Decide whether each statement below agrees with the forum excerpt on JavaScript function calls. For each, answer yes or no and quote the words of the excerpt that settle it. (a) The excerpt calls the parentheses that follow a reference to a function the call operator. (b) The writer recommends dropping the parentheses whenever that is allowed. (c) The excerpt states that the code pattern in question necessarily creates closures.

→ Reading text:
________________

PART 2 "(parameters)" is the call operator : () : whenever something
[1] that refers to a function is followed by a call operator, the
function that that something points to gets called.

[1] An expression's result or an identifier:

varPointingToaFunction(); : an identifier followed by a call operator.
(varPointingToaFunction)(); : expression whose result is a function
followed by a call operator.
(function(){})(); : expression (containing a function expression)
whose result is a function followed by a call operator.
varPointingToaFunction()(); : expression whose result is a function
followed by a call operator.
(varPointingToaFunction())(); : idem.
etc.

There is an exceptional special case (the new operator):
Object

Same applies to your own constructors:
Object a=1

John (the OP), I hope this does not confuse you.

My advice is not to drop the parentheses, even though you are allowed to.

 

[RobG]

Hi,

I've read/used JavaScript for more that 2 years, but still don't
understand the following:

 (function($) {
     //when the DOM is ready...
     window.addEvent('..,function() {

        /* ALL JAVASCRIPT WILL BE IN HERE */

     });
 })(document.id);

[...]

Functions can be used to store code for reuse.  That's not what what's
happening in your example.  Instead, the function is being used to
create a closure.

The code pattern queried doesn't necessarily create any closures.

[...]

Let's now unpack (and change slightly) your example.

     var tmp = function(){
         var tgt = document.getElementById('ssss');

         // Lot's of code involving tgt.
     };

     tmp();
     tmp = undefined;

We've now got a variable 'tgt' that saves us some typing when writing
our code.  We can do other things with 'tgt', and this is the powerful
side of closures.

________________

→ Dataset extract:
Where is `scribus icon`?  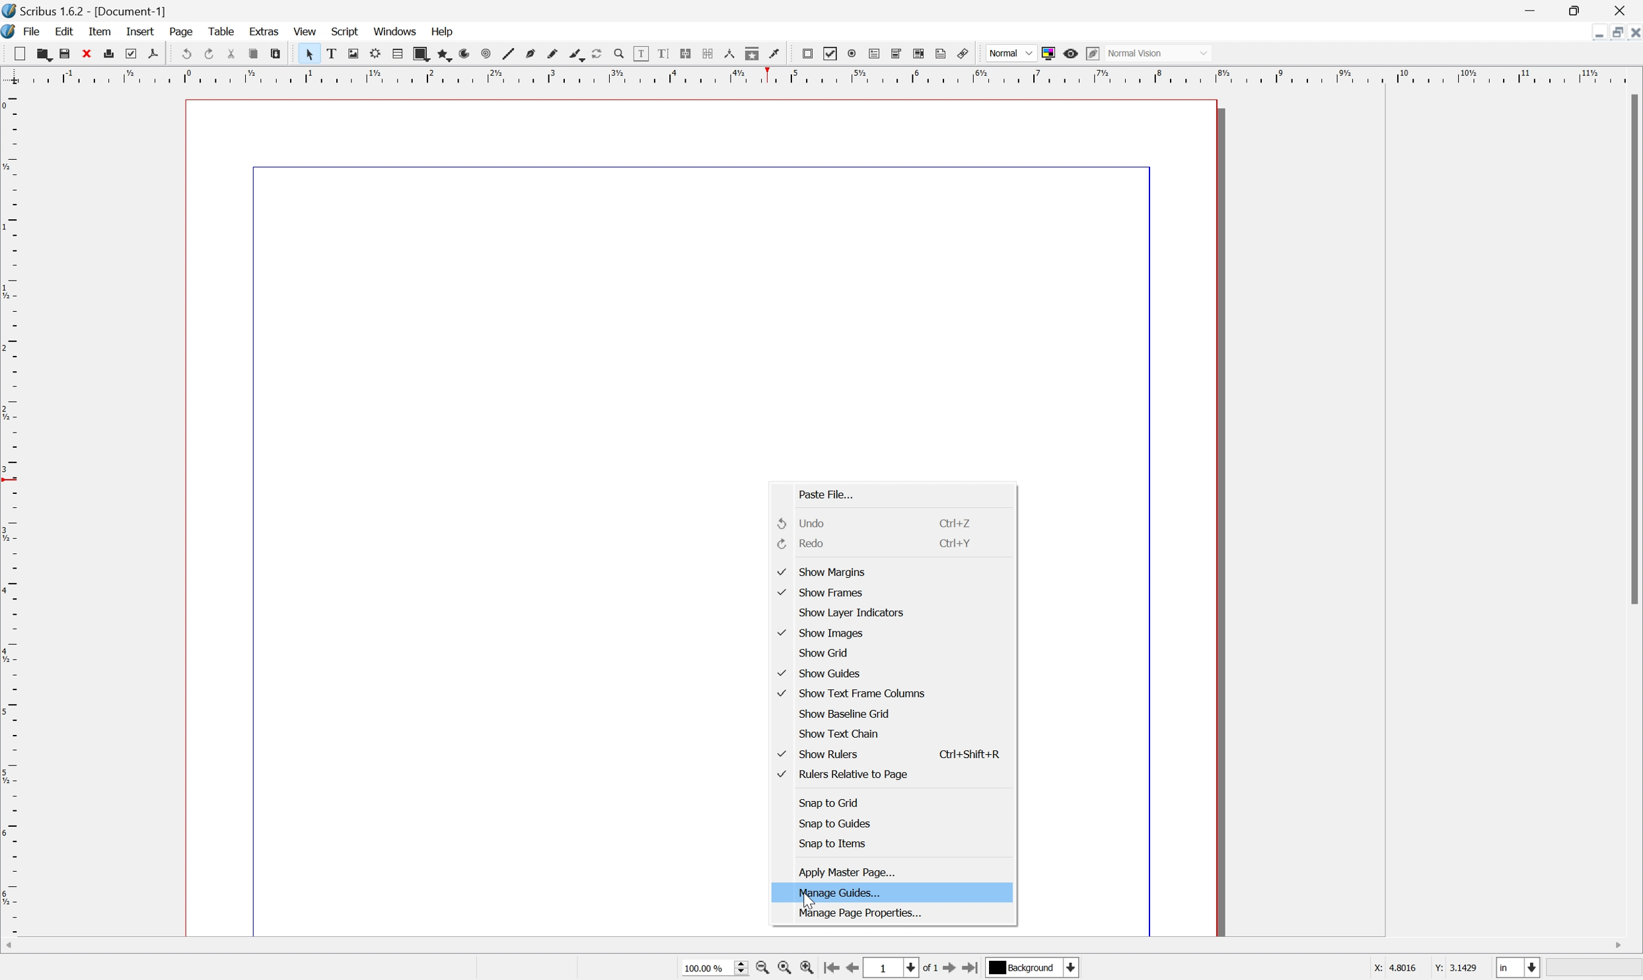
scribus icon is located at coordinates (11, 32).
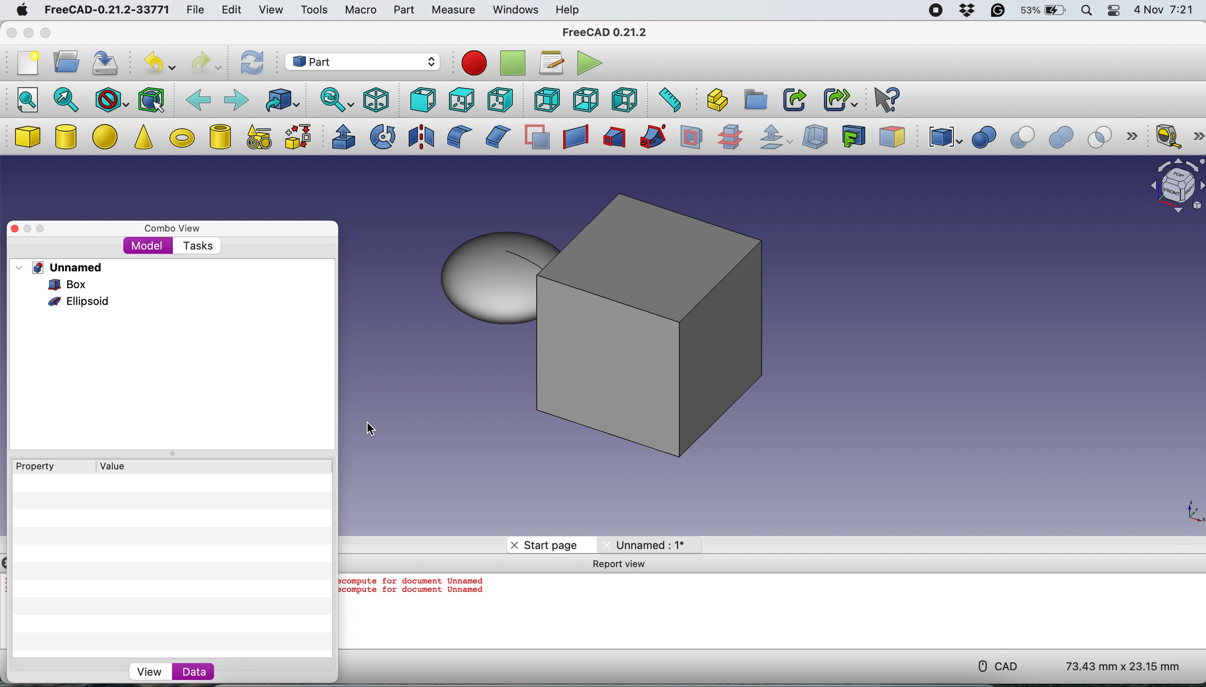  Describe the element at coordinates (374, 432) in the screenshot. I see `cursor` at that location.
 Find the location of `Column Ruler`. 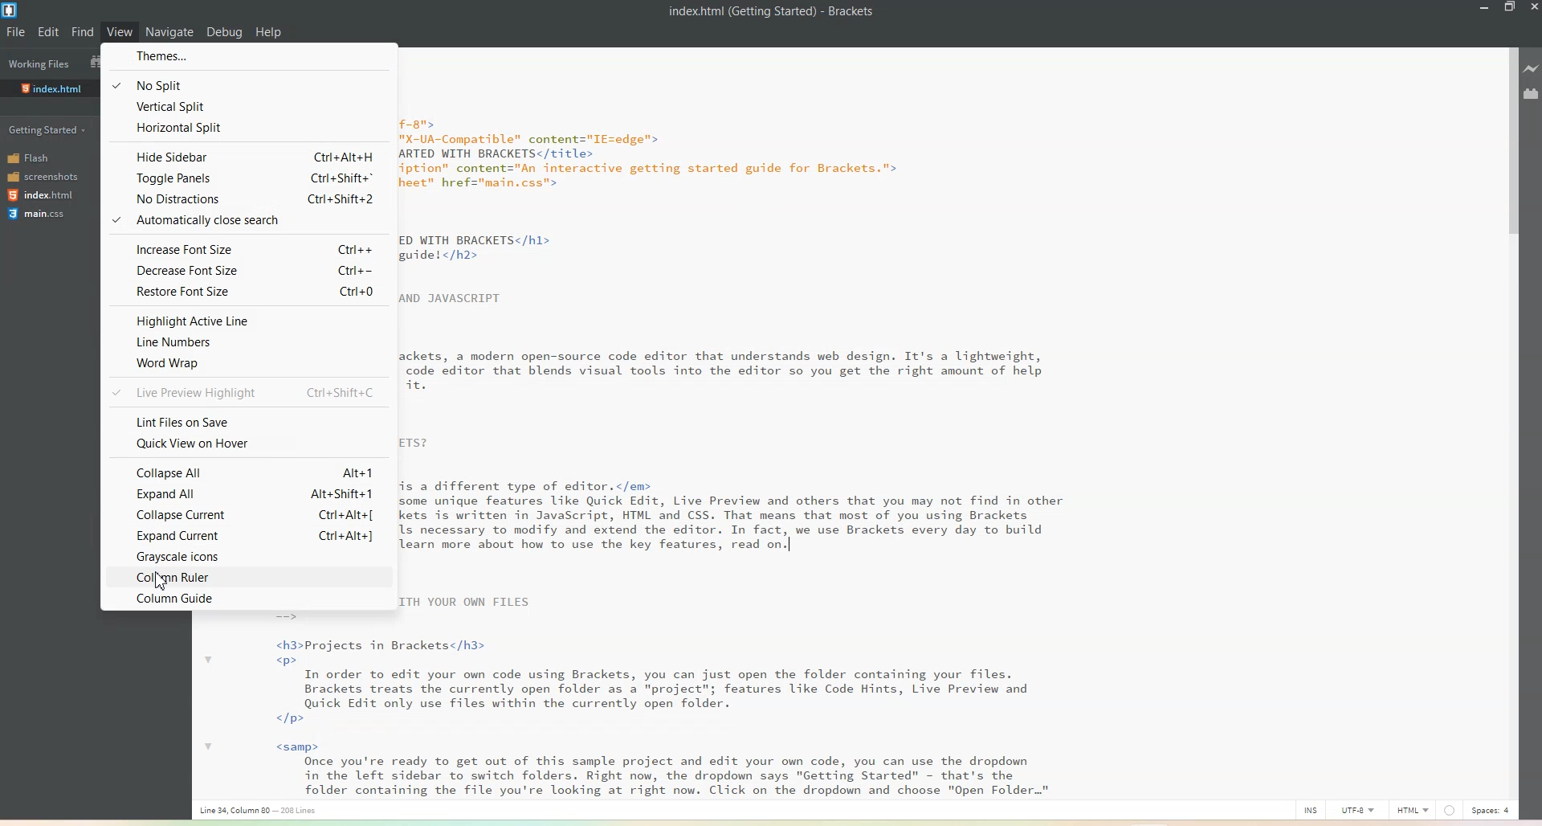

________________

→ Task solution:
(a) Yes: "is the call operator"
(b) No: "My advice is not to drop the parentheses, even though you are allowed to."
(c) No: "The code pattern queried doesn't necessarily create any closures."